I thought about how multispectral imaging could lead to the enhanced extraction of useful information aside from the fact that unusual, strange or even weird colored images might be produced.
Let's for the moment concentrate on the extraction of information here and the way to present that in a way to make it clearly visible, even to the unskilled reader.
Since it is still cold and dark here, I used a Phalaenopsis orchid flower as the target.
In all cases the UV Rodagon 60mm served as taking lens, focus was not adjusted between shots.
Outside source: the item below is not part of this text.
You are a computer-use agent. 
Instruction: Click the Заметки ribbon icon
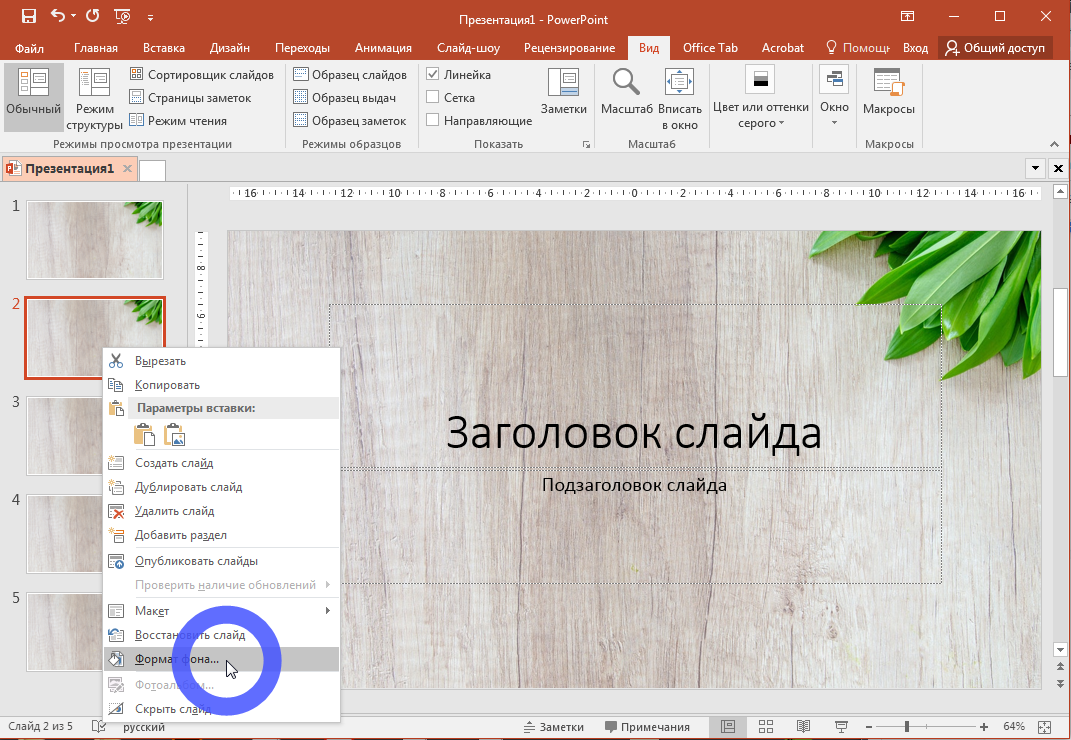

[the following example is intended as a quick demonstration and far from perfect in terms of alignment due to movement, noise etc. Further, I'm not a biologist, so my wording is not correct to denote certain plant parts; please bare with me.]
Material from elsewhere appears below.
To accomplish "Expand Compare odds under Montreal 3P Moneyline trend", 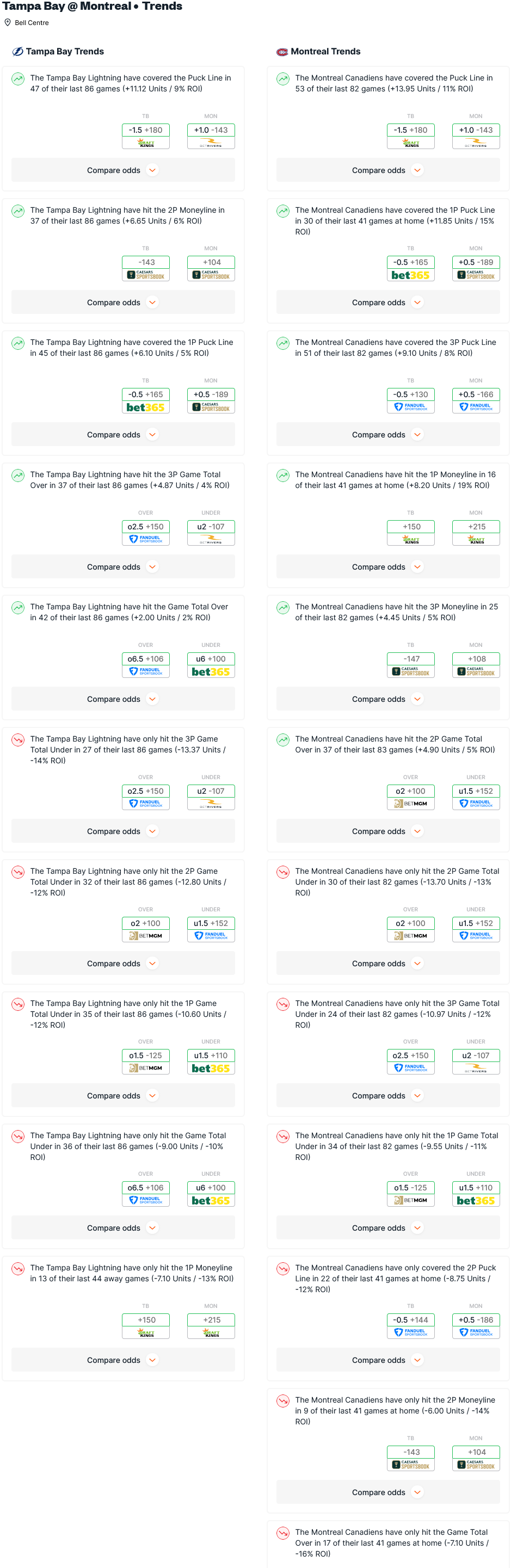I will 388,699.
[as usual a click on an image yields a large version]
1) Visual shot using Baader UV/IR cut filter @ISO200 f16:
2) UV shot using Baader U-Filter @ISO400 f5.6 showing strong UV pattern around the pollen area (round tip in the middle), the zebra pattern mound and the front tentacles i.e. strong UV reflection [directly from the camera, no modifications]:
3) IR shot using B+W 092 filter @ISO400 f5.6 showing even distribution of IR reflection with just a fine zebra pattern i.e. IR reflection [directly from the camera, no modifications]:
4) Combination of 1+2 in such a way as to make the strong UV reflection pattern clearly visible in this case shown as blue / turqouise using my differential mapping technique i.e. UV is mapped into the visible space as blue:
5) Combination of 3+4 in such as way as to also include the soft IR reflection patterns and still trying to preserve the info of no. 4 using the same mapping technique but here IR is mapped in as red:
6) This is for comparison the mapping UV-->B, VIS-->G, IR-->R which in my opinion needs a very skilled reader to see these patterns due to additive mixing of false colors (or one could even say it suppresses it to the unskilled reader):
So what do we have here now in the final result:
we clearly see that the flower exhibits a strong UV pattern around the pollen area (which may serve to attract pollinators), the zebra pattern around the "mound" and thse tentacle like parts which otherwise would have not been visible in the white light shot.
The IR contribution to the overall result in this case is quite even and except some soft zebra pattern does not contribute much, so no. 4 could have even served as a final result - in that case.
This case was meant to express my opinion, that if a meaningful result for multispectral imaging in terms of extraction of information is wanted, the method of generating the final result should be chosen accordingly and the way of combining the different spectral images should be governed by that - just my 2 cents.